Ab neun Uhr stehen im Ministerium für Wirtschaft und Technologie an der Scharnhorststraße zahlreiche Vorträge und Podiumsdiskussionen an, Teilnehmer sind unter anderem Staatsminister Julian Nida-Rümelin, Thomas M. Stein, President BMG Europe, Peter L. H. Schwenkow, Vorstandsvorsitzender der Deutschen Entertainment AG und Viva-Chef Dieter Gorny. Der Kongress bietet inhaltlich auch eine internationale Dimension: „Was können wir vom Ausland lernen?“ lautet die Fragestellung einer Diskussion. Das Programm umrahmen ein Empfang im Variete Wintergarten am Vortag und eine Besichtigung des Reichstags. Initiator Jens Michow, Präsident des IDKV, sieht im Kongress eine Chance, „Wirtschafts- und Finanzpolitikern die Bedeutung der Musikwirtschaft voll bewusst zu machen“. Gleichzeitig hat der Verbandschef eine Offensive gegen die Künstlerdienste der Arbeitsämter gestartet. Weitgehend unbemerkt von der Öffentlichkeit vermitteln diese Dienste Konzerte von diversen Musikern, wie von Joja Wendt und Brings. Für diese Aufgabe sind die laut Michow Konzertagenturen und Tourneeveranstalter zuständig, und nicht „eine Heerschar von Beamten – auf Kosten der Steuerzahler“.

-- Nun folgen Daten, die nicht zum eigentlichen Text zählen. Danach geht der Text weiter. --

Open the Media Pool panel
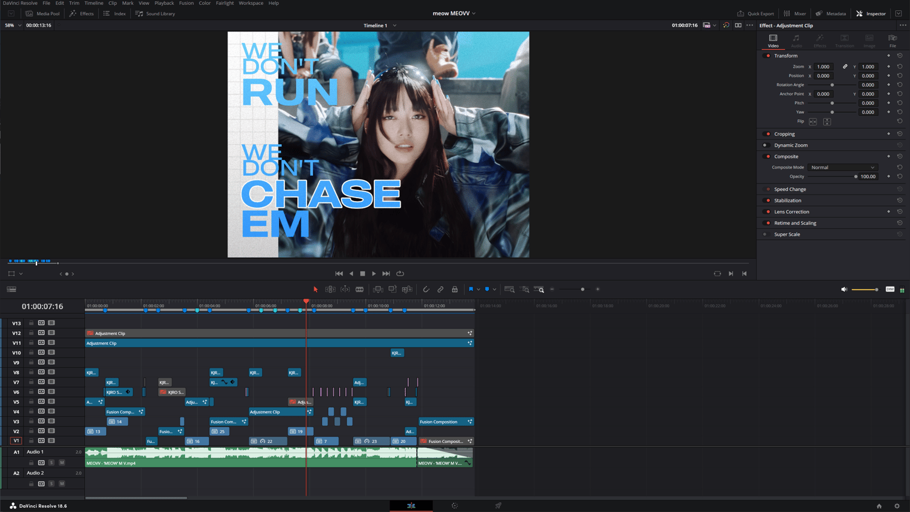[x=42, y=13]

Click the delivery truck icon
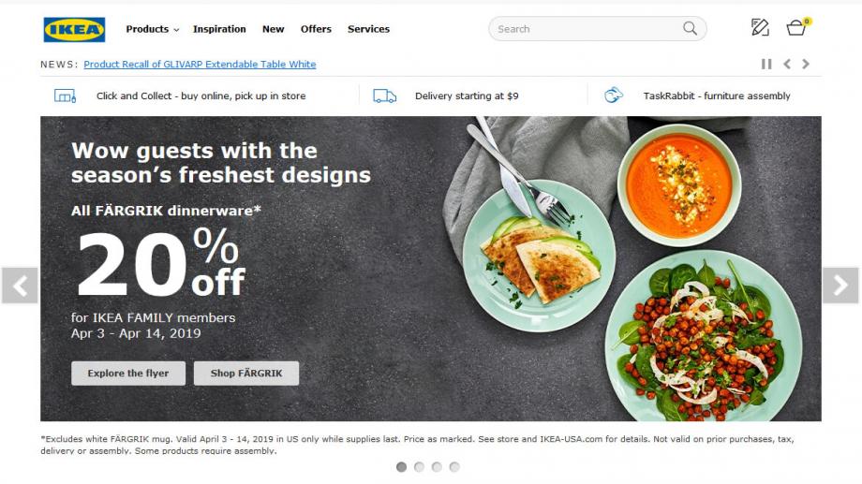pyautogui.click(x=384, y=96)
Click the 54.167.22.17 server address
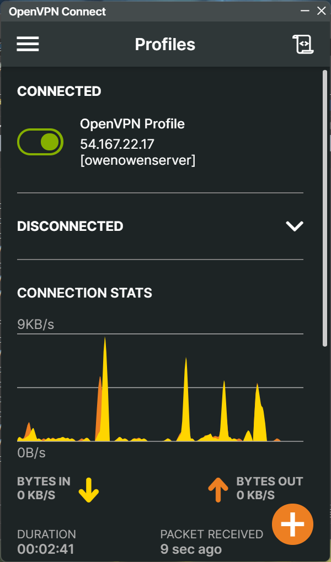This screenshot has width=331, height=562. [x=117, y=144]
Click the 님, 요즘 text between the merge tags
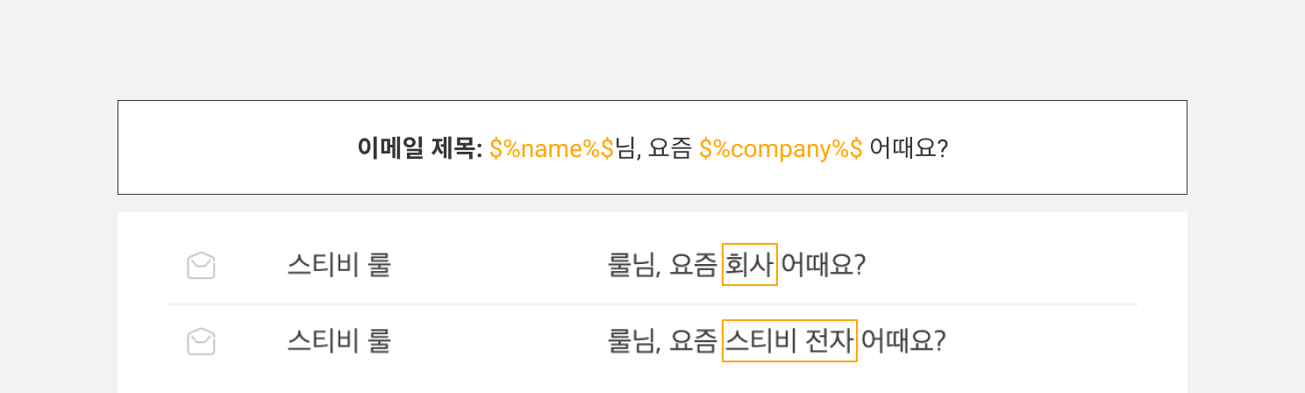 coord(653,148)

Kongress in Berlin mit prominenten Teilnehmern: IDKV bringt Musik und Politik zusammen
„Musik als Wirtschaft“ lautet der Titel eines Kongresses, der sich am 22. April mit dem okönomischen Potenzial der Musikwirtschaft auseinandersetzt.
Mit-Initiator ist der Bundesverband der Veranstaltungswirtschaft (IDKV).